When working on my application, I find that versionstamps are frequently a footgun, specifically attempting to read a versionstamp that was written in the current transaction.
Why does that limitation exist? I can create an incomplete versionstamp in my code and print it, and it has a byte representation, so why can’t the server return an incomplete versionstamp?
Versionstamps are just a placeholder on the client/app side. The value of the versionstamp of a transaction is only determined at the commit time, more precisely when the commit proxy replaces the actual value of the versionstamp for mutations after obtaining the commit version from the sequencer. Because of this limitation, it’s impossible for the client/app to read versionstamp before the commit time.
I get that the complete versionstamp isn’t filled out until the transaction commits, but in Java it’s completely legal to just create an incomplete versionstamp and read it, serialize it to bytes, etc. Given that, why is it necessary for the API to throw an exception when an incomplete versionstamp is read, rather than returning an incomplete versionstamp like I would get before attempting to commit?
It sounds like you want the behavior enabled by the
bypass_unreadable transaction option
To try to answer the original question of why this is a thing though, let’s first look at the motivation for the read-your-writes cache. If we view transactions as functions that take a database and return a new database (a database being a set of key-value pairs), then we can model the current state of FDB as the composition of some sequence of transactions. FDB’s conflict checking preserves this even if there are concurrent writers.
Now let’s say your application has two transactions t1 and t2, and you want to make a new transaction t3 which is the composition of t1 and t2. The read-your-writes cache makes this straightforward - you simply call t1 and then t2 in the same transaction. t2 sees the effects of t1, and the result commits atomically. This is also why e.g. in the python api the
@fdb.transactional decorator creates a function that takes a Database or a Transaction. You can commit a function as its own transaction, or you can freely compose many functions into one transaction.
If the read-your-writes cache allowed you to read unresolved version stamps by default, then this whole paradigm no longer works. t2 would see something, but it wouldn’t be the exact effect of t1.
There are probably other ways for this paradigm to fall short, and in each case FDB should by default choose the safe option of not committing anything. One other way for this to fall short is transaction size limits - it could be that performing t1 and then t2 in one transaction makes the transaction too large to commit.

- **Data section**:
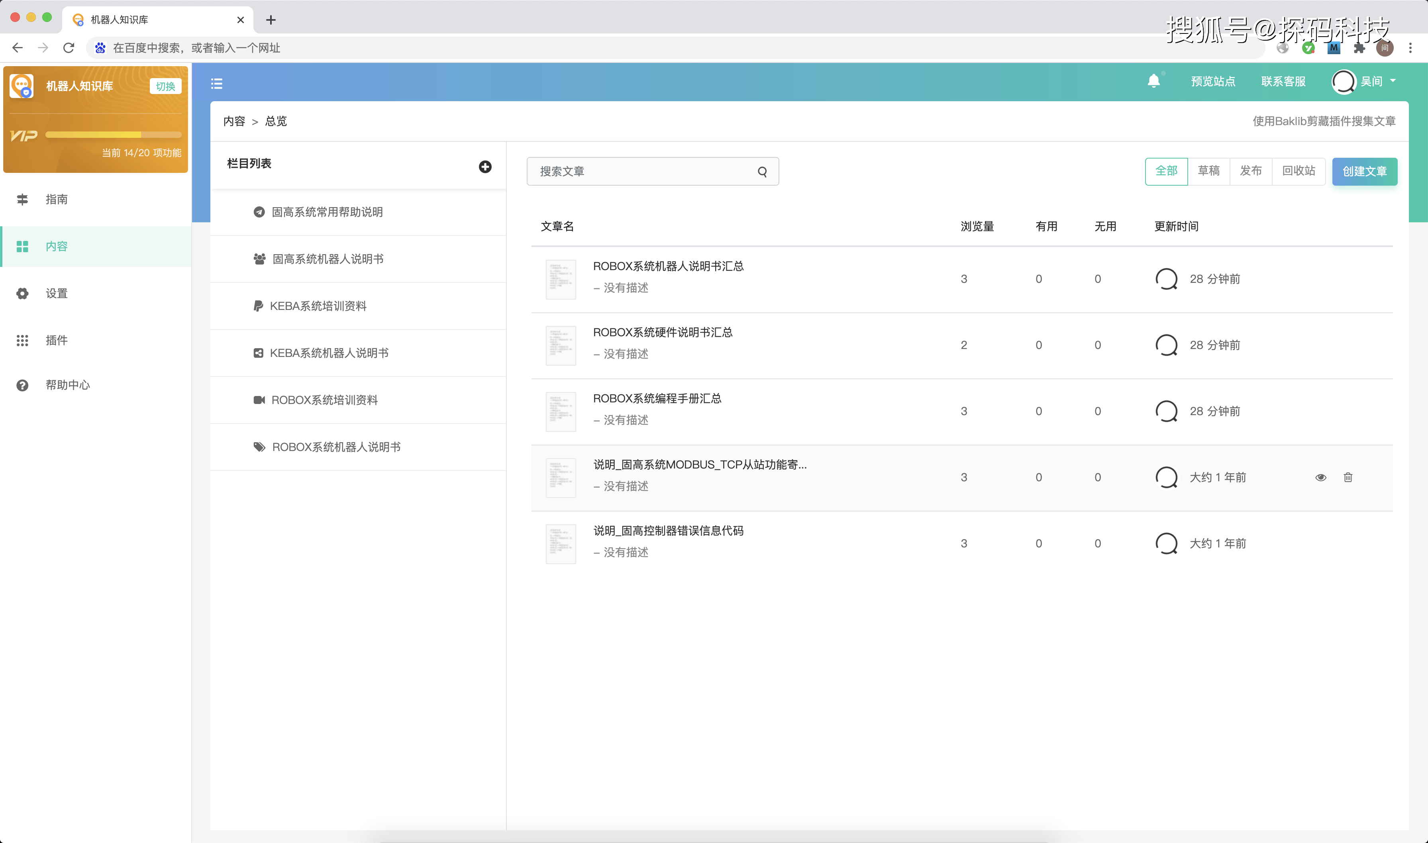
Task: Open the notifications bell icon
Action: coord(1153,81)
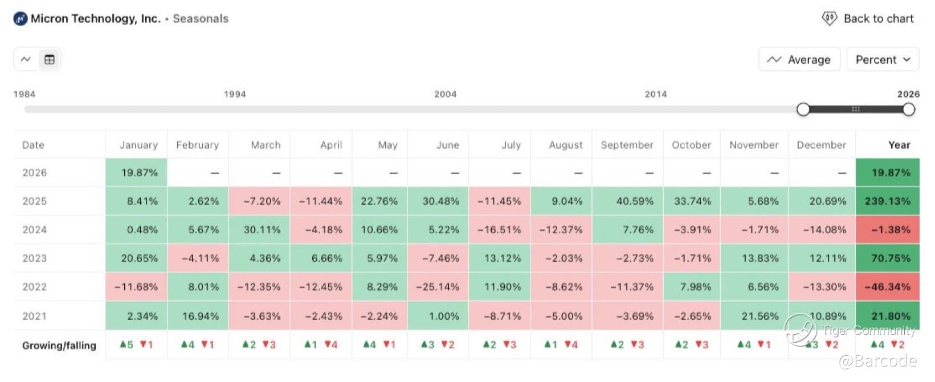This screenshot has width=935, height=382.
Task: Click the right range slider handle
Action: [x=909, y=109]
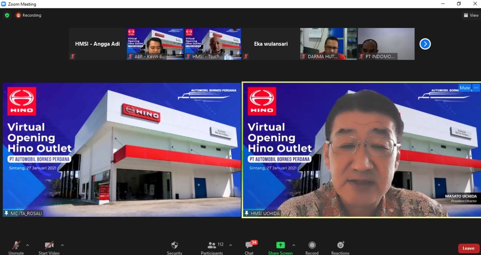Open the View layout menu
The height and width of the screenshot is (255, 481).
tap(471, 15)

- **Given instruction A**:
Please put the records above into a numbered list, one line per item, leaving out blank lines and the pictures.
- **Given instruction B**:
Continue the forum thread on reading versionstamps from where it stops.

- **Written answer A**:
1. Task: Open the notifications bell icon
2. Action: coord(1153,81)
3. This screenshot has width=935, height=382.
4. Task: Click the right range slider handle
5. Action: [x=909, y=109]
6. Open the View layout menu
7. The height and width of the screenshot is (255, 481).
8. tap(471, 15)

- **Written answer B**:
Something that has been quite surprising to me (and does not seem necessary) is that if you have a range with a series of complete versionstamps and one incomplete one, you can’t do a range read on any part of it, even parts that could never possibly contain whatever that versionstamp will be once it’s completed.
tx1 writes a verionstamped key
vs1 and commits
tx2 writes another one
vs2 and commits
tx3 writes incomplete versionstamped key
vs3, and before committing tries to read the range from
vs2. FDB throws “read or wrote unreadable key”.
In this example we know that
vs3 must come after the current read version, which must come after
vs2, so we aren’t actually reading the incomplete versionstamp. Yet it still is not allowed.
I think that’s either a bug, an old version of fdb, or a quirk resulting from the fact that setting an atomic op must complete synchronously in the client API, which can be worked around by getting a read version before performing the versionstamped key op.
What version are you using? Do you still see it if you wait until the transaction has a read version before setting the versionstamped key?
Sidenote: tracking unreadable keys significantly complicates the implementation of the read-your-writes cache. While it’s probably theoretically possible to fix the above quirk, I kind of doubt anybody will invest enough to pull it off, or if it’s worth the maintenance burden even if someone does.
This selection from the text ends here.